Officials with the Department of Homeland Security (DHS) are looking to reach agreements with foreign governments to permit US pilots to carry firearms in the cockpit on international flights.
A spokeswoman for the DHS’s Transportation Security Administration (TSA) confirms the agency hopes to expand the country’s federal flight deck officer (FFDO) programme to include overseas services.
The move follows a recent DHS report on the FFDO programme that determined “more needs to be accomplished to maximize the use of FFDOs” such as an expansion to international flights.
Created as part of the Homeland Security Act to “select, train, equip, and supervise volunteer pilots to defend flight decks of passenger aircraft against acts of criminal violence and air piracy”, the FFDO programme is run by the TSA’s Federal Air Marshals Service and has armed thousands of domestic pilots.
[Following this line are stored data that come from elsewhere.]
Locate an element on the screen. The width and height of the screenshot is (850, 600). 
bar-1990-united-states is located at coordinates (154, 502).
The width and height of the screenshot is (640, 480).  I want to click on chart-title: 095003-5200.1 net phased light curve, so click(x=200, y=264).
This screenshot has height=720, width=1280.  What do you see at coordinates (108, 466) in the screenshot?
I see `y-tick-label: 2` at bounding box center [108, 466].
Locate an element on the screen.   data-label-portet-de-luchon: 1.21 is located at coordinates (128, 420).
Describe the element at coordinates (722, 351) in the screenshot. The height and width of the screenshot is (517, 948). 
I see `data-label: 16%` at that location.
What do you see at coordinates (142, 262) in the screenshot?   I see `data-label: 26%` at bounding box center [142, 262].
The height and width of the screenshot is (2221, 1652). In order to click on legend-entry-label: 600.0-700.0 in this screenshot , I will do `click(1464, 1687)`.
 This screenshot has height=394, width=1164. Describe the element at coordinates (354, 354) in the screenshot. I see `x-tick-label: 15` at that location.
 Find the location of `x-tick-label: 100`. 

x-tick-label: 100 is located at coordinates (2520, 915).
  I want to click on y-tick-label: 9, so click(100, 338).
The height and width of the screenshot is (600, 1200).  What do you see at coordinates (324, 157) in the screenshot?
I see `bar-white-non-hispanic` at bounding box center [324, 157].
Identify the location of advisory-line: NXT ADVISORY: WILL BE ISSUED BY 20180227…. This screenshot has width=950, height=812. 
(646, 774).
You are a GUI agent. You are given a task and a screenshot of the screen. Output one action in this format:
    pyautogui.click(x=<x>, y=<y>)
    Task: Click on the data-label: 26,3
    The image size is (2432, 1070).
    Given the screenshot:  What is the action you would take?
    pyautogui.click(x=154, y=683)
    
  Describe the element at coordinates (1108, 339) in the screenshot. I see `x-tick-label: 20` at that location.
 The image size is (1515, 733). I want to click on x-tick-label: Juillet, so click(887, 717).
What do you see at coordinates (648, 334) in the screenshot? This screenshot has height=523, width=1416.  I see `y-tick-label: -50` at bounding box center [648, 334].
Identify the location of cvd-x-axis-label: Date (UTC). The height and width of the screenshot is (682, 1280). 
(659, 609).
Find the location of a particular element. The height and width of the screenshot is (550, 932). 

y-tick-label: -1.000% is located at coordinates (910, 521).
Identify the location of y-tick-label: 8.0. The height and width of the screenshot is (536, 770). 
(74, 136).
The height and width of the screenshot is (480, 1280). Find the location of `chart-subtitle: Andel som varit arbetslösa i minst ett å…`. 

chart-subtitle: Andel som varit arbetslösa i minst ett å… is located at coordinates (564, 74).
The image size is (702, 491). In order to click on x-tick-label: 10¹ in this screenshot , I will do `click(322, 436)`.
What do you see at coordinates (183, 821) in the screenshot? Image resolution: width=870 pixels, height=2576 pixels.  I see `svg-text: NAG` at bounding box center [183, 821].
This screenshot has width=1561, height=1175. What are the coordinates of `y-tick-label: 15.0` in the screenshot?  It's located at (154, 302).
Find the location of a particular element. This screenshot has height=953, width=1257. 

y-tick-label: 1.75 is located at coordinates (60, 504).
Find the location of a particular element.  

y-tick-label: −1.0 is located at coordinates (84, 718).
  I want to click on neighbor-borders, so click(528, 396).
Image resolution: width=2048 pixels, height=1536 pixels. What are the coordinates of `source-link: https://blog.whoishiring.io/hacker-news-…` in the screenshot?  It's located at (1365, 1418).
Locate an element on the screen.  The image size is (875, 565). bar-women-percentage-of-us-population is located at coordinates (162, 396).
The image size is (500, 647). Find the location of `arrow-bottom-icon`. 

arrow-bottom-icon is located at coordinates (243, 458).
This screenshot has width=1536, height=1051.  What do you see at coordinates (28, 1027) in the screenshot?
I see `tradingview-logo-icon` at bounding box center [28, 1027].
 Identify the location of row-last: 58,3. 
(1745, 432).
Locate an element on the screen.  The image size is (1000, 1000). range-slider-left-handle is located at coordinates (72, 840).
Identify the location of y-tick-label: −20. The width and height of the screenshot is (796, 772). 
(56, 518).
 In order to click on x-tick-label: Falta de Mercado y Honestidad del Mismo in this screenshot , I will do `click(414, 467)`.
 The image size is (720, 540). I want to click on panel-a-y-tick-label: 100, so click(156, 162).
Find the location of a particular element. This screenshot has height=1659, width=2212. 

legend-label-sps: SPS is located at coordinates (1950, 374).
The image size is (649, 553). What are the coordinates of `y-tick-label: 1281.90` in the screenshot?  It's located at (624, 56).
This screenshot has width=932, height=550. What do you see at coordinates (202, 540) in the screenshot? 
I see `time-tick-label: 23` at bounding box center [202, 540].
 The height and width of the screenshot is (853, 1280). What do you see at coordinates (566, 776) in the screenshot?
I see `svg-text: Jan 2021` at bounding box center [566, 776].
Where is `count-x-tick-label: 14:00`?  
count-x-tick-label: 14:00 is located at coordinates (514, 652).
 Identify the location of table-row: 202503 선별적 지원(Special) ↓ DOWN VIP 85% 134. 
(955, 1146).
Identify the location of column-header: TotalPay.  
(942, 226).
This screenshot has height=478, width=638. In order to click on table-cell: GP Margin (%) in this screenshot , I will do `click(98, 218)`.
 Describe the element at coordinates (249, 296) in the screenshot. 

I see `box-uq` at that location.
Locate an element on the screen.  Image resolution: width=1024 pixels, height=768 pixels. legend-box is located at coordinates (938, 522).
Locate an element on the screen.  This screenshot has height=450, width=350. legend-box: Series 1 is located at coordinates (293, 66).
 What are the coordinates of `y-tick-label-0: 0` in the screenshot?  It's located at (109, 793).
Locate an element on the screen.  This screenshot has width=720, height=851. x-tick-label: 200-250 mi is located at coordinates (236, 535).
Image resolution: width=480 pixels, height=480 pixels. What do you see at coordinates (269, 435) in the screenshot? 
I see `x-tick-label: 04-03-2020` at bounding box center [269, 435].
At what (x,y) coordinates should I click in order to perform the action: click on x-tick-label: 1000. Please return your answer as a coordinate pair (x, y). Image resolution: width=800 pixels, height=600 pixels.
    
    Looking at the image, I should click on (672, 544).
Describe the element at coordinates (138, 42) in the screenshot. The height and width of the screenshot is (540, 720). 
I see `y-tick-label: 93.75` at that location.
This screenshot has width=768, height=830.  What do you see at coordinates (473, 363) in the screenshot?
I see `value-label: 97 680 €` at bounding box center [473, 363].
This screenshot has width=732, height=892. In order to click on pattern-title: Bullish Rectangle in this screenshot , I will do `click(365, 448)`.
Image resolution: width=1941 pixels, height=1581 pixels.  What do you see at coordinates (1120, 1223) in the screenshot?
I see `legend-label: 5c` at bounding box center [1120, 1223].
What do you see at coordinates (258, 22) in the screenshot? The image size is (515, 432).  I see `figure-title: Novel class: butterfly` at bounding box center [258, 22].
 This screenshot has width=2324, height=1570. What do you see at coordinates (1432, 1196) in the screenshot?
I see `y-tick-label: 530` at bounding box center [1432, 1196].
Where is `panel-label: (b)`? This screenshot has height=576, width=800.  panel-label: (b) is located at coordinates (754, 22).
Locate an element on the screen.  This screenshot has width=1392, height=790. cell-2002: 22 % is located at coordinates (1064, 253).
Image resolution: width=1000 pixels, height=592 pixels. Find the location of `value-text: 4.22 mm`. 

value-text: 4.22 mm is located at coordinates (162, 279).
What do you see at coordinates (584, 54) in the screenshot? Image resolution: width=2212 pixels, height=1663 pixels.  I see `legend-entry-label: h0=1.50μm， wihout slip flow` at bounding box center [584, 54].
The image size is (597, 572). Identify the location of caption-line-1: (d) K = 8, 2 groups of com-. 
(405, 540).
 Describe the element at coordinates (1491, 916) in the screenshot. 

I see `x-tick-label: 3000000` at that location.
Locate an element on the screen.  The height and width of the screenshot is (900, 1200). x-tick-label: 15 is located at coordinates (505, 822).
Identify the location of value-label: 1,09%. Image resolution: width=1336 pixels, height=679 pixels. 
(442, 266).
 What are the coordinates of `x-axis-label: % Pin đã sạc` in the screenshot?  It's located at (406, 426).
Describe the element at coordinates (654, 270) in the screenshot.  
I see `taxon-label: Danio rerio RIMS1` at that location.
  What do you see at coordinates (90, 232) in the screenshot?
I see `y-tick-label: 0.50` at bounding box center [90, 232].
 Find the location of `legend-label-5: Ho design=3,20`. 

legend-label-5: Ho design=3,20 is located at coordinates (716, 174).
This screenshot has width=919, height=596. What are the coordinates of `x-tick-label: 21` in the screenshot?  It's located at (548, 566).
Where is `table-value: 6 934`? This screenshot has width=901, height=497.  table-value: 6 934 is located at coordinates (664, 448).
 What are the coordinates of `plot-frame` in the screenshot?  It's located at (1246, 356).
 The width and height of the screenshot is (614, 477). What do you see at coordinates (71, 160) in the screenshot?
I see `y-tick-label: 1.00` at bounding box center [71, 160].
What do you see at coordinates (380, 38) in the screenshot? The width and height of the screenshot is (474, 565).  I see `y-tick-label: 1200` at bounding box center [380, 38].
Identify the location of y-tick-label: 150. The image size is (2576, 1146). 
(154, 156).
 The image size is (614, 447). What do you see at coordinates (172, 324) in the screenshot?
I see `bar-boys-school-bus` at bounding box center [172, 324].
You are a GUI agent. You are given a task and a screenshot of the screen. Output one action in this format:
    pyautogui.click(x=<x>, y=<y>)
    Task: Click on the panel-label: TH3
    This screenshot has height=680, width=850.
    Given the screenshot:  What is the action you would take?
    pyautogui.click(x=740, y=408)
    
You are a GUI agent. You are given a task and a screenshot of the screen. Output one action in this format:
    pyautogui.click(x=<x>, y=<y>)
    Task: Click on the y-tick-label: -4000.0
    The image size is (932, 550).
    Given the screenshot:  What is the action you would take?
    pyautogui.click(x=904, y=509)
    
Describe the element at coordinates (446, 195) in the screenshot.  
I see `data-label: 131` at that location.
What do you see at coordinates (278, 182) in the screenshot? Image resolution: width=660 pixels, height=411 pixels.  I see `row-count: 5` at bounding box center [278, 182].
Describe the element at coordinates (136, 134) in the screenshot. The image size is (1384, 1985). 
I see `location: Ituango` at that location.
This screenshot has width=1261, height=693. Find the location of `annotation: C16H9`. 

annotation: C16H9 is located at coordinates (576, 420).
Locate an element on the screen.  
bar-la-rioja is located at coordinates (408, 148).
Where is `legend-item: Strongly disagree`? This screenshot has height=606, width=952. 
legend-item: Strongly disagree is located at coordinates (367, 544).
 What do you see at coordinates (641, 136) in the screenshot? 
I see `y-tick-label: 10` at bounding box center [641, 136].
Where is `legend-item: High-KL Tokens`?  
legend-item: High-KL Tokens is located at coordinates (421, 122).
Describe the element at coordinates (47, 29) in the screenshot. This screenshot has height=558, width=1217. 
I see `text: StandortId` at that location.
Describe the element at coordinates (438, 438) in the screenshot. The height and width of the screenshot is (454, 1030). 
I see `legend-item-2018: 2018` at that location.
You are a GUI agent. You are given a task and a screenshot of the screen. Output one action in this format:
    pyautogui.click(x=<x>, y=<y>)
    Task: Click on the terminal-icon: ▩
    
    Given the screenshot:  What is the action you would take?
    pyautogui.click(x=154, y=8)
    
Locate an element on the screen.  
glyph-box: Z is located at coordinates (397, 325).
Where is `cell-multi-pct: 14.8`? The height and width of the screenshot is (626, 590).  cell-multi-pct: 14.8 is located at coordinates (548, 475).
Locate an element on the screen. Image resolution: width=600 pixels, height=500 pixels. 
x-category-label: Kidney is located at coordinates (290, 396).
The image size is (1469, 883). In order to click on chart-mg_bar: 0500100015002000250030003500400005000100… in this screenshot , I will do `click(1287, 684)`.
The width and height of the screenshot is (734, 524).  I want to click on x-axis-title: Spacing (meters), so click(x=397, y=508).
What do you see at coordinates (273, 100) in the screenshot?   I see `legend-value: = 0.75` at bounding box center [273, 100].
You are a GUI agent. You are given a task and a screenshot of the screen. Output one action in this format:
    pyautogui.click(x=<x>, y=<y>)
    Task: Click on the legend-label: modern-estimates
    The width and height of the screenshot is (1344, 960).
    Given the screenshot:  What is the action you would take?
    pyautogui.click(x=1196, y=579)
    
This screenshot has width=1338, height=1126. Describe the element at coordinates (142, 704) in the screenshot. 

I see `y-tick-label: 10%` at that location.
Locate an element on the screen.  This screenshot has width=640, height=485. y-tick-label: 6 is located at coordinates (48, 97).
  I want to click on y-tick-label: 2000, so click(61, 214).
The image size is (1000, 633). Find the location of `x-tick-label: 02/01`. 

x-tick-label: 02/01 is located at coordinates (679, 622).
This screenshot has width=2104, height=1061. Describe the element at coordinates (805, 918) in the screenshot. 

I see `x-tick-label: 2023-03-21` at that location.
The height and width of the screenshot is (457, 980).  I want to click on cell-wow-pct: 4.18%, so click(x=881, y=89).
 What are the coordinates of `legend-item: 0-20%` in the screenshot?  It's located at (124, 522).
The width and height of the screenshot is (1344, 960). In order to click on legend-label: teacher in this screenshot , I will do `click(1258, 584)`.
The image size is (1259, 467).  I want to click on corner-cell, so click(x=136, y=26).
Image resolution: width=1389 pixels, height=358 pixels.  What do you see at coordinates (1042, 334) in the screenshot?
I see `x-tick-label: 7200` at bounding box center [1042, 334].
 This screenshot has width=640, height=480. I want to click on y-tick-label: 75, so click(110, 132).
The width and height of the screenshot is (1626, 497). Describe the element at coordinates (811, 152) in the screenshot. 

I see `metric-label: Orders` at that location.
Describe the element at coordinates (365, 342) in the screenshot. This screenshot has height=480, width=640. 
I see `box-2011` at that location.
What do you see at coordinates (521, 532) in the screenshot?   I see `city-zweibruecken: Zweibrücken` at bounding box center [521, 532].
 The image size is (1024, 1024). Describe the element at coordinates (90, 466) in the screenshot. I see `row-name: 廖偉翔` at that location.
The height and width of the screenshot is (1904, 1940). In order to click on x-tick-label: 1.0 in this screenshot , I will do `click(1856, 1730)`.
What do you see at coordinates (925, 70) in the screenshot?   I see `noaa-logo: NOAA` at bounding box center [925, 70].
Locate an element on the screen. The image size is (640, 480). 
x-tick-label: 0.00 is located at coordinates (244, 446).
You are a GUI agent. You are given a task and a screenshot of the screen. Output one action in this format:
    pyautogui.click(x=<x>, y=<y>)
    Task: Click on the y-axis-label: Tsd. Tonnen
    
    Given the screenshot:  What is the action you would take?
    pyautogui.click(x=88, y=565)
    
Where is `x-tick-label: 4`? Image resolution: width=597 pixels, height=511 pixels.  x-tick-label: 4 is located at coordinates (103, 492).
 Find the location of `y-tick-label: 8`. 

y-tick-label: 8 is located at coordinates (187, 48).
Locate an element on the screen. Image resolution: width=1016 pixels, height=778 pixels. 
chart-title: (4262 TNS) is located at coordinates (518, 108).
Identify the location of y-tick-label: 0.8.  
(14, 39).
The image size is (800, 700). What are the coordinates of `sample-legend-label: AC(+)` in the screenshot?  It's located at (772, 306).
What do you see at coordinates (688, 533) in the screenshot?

Long a proponent of the FFDO programme, the all-volunteer, nonprofit Airline Pilots Security Alliance (APSA) notes that current legislation permits the US State Department to negotiate agreements with foreign countries to allow pilots to carry firearms in the cockpit.
That the DHS and State Department are now interested in taking that next step appears to show an “attitudinal change” on the part of these agencies, says an APSA spokesman.
But, he says, actual inception “has not taken place” and “probably won’t be for many months”.